**EXERCISES TO COMPLETE**
A - Quote the mosque bombing report word for word, from "Sohrab Qaderi, a" up to and including "around 50 wounded.".
B - For each statement, say yes or no according to the mosque bombing report, and quote the words that decide it: (i) The mosque could hold more than 150 worshippers at a time. (ii) The Taliban claimed responsibility for the attack. (iii) A Reuters reporter saw 69 freshly excavated graves for the victims.
C - Proceed with the mosque bombing report, writing on from its final sentence.

**TEXT PASSAGE**

0159 GMT November 21, 2019
The explosives were placed inside the mosque in the Jawdara area of Haska Mena district, Reuters reported.
Sohrab Qaderi, a member of Nangarhar’s provincial council, said the mosque, with capacity of more than 150 worshippers at a time, was full of people when the bombs exploded.
“Bodies of 69 people, including children and elders, have been handed to their relatives,” Qaderi said, adding that more bodies could be lying under the rubble.
On Friday, local officials had reported the number of dead at 62 and around 50 wounded.
No group has claimed responsibility but the government accused the Taliban.
Suhail Shaheen, a spokesman for the Taliban, denied the group was responsible. In a tweet, he said that witnesses to the attack said it was a mortar attack by government forces.
A Reuters reporter saw 67 freshly excavated graves for the victims in Jawdara village.

**RECORD EXTRACTS**
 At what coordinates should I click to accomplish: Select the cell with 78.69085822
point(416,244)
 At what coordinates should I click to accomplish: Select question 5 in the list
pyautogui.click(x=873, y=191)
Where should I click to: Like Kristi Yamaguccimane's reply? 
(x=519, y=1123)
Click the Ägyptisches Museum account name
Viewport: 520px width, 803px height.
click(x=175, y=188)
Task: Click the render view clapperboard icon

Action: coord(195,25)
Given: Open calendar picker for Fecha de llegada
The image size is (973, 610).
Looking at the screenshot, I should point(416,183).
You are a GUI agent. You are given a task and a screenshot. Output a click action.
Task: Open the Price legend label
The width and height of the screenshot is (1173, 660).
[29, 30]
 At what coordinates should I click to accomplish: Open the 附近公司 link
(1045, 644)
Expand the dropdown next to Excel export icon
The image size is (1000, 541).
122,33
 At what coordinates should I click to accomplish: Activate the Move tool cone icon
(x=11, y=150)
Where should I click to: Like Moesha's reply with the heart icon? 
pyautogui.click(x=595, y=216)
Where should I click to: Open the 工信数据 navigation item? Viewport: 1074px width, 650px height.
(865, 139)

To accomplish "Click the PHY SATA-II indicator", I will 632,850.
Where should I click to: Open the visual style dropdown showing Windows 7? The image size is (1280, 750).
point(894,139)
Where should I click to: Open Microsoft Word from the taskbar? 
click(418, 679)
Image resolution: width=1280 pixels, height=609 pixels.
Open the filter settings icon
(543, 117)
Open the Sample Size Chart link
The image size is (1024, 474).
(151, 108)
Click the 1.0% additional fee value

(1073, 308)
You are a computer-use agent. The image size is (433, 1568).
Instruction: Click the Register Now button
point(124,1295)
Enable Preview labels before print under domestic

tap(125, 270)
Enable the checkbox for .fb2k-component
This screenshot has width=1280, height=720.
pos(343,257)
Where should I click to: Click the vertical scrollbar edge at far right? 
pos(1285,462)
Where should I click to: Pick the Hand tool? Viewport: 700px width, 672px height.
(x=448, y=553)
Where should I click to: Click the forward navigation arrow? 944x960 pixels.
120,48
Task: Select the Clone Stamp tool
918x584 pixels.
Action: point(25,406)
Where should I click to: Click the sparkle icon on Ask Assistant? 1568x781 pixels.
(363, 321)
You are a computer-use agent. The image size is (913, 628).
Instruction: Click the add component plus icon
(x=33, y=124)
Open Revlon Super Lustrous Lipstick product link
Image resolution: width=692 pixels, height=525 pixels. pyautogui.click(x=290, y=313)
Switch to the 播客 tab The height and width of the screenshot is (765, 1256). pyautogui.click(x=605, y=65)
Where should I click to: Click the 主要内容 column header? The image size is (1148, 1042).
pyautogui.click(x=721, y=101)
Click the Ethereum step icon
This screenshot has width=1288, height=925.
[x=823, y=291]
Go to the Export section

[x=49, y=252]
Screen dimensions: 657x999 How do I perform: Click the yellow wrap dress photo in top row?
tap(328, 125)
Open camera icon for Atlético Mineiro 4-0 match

**EXERCISE RESPONSES**
A -
Sohrab Qaderi, a member of Nangarhar’s provincial council, said the mosque, with capacity of more than 150 worshippers at a time, was full of people when the bombs exploded.
“Bodies of 69 people, including children and elders, have been handed to their relatives,” Qaderi said, adding that more bodies could be lying under the rubble.
On Friday, local officials had reported the number of dead at 62 and around 50 wounded.

B -
(i) Yes: "with capacity of more than 150 worshippers at a time"
(ii) No: "No group has claimed responsibility but the government accused the Taliban."
(iii) No: "A Reuters reporter saw 67 freshly excavated graves for the victims in Jawdara village."

C -
US Ambassador John R Bass said in a tweet that “killing worshippers assembled together in peace is unconscionable. All Afghans have the right to live and worship together in safety.”
The European Union said the attack aimed to undermine hopes for peace and reconciliation in Afghanistan.
The Taliban and Daesh terrorists are actively operating in parts of Nangarhar, which shares a border with Pakistan in the east.
The mosque attack was the latest act of violence in the country. A UN report this week said 4,313 civilians were killed and wounded in Afghanistan’s war between July and September.